The nurse formulates a nursing diagnosis for a woman in the fourth stage of labor. What is the most appropriate nursing diagnosis? a. Pain related to increasing frequency and intensity of contractions. b. Fear related to the probable need for cesarean delivery. c. Dysuria related to prolonged labor and decreased intake. d. Risk for injury related to hemorrhage.

d. Risk for injury related to hemorrhage. In the fourth stage of labor, a priority nursing action is identifying and preventing hemorrhage.

The initial vaginal examination of a woman admitted to the labor unit reveals that the cervix is dilated 9 cm. The panicked woman begs the nurse, "Please give me something." What is the most appropriate pain relief intervention for a woman in precipitate labor? a. Get an order for an intravenous narcotic. b. Notify the anesthesiologist for an epidural block. c. Stay and breathe with her during contractions. d. Tell her to bear with it because she is close to delivery.

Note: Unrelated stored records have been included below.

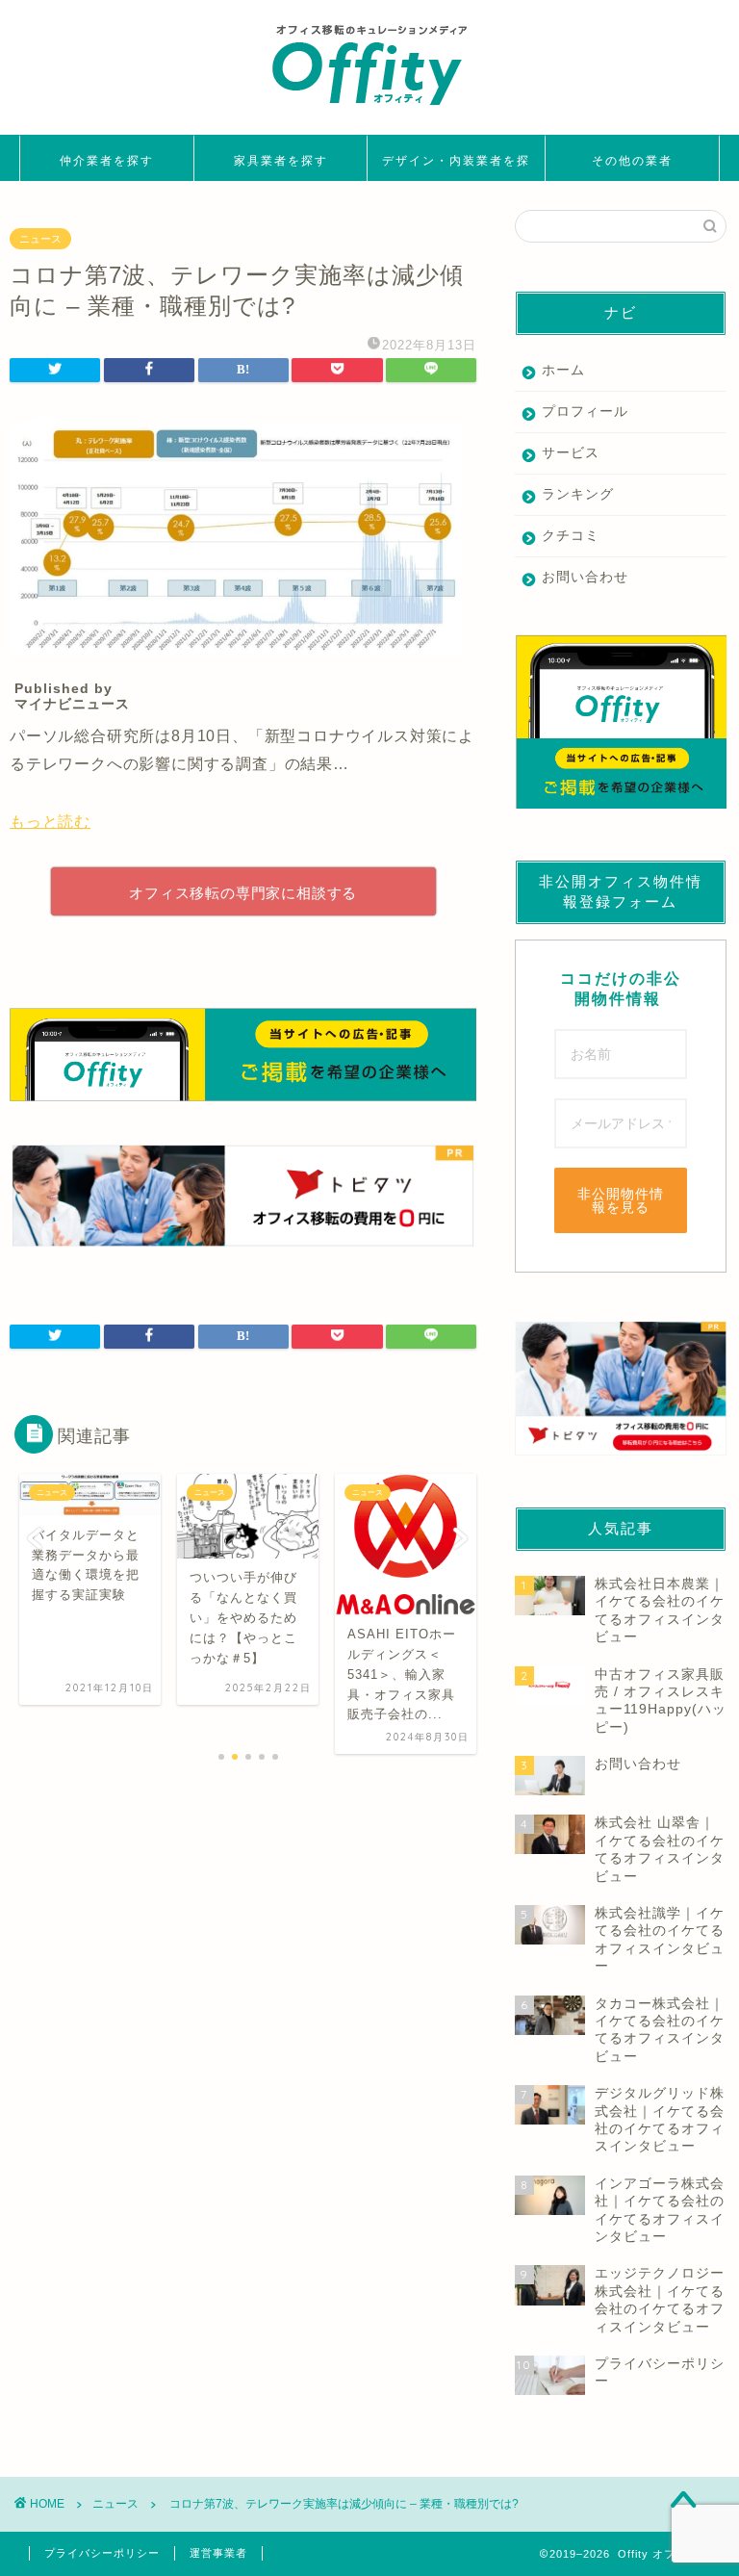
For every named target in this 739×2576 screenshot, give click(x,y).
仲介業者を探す (107, 160)
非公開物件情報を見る (620, 1200)
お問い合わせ (585, 577)
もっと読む (50, 821)
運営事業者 (218, 2553)
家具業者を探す (281, 160)
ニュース (40, 239)
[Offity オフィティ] (369, 112)
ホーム (563, 370)
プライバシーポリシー (102, 2553)
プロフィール (585, 411)
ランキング (578, 494)
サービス (570, 453)
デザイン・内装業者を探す (456, 167)
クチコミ (570, 535)
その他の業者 (632, 160)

c. Stay and breathe with her during contractions. The nurse would stay with the woman experiencing precipitate labor and breathe with her during contractions to help the woman focus and cope with each contraction.

Why is the relaxation phase between contractions important? a. The laboring woman needs to rest. b. The uterine muscles fatigue without relaxation. c. The contractions can interfere with fetal oxygenation. d. The infant progresses toward delivery at these times.

c. The contractions can interfere with fetal oxygenation. Blood flow from the mother into the placenta gradually decreases during contractions. During the interval between contractions, the placenta refills with oxygenated blood for the fetus.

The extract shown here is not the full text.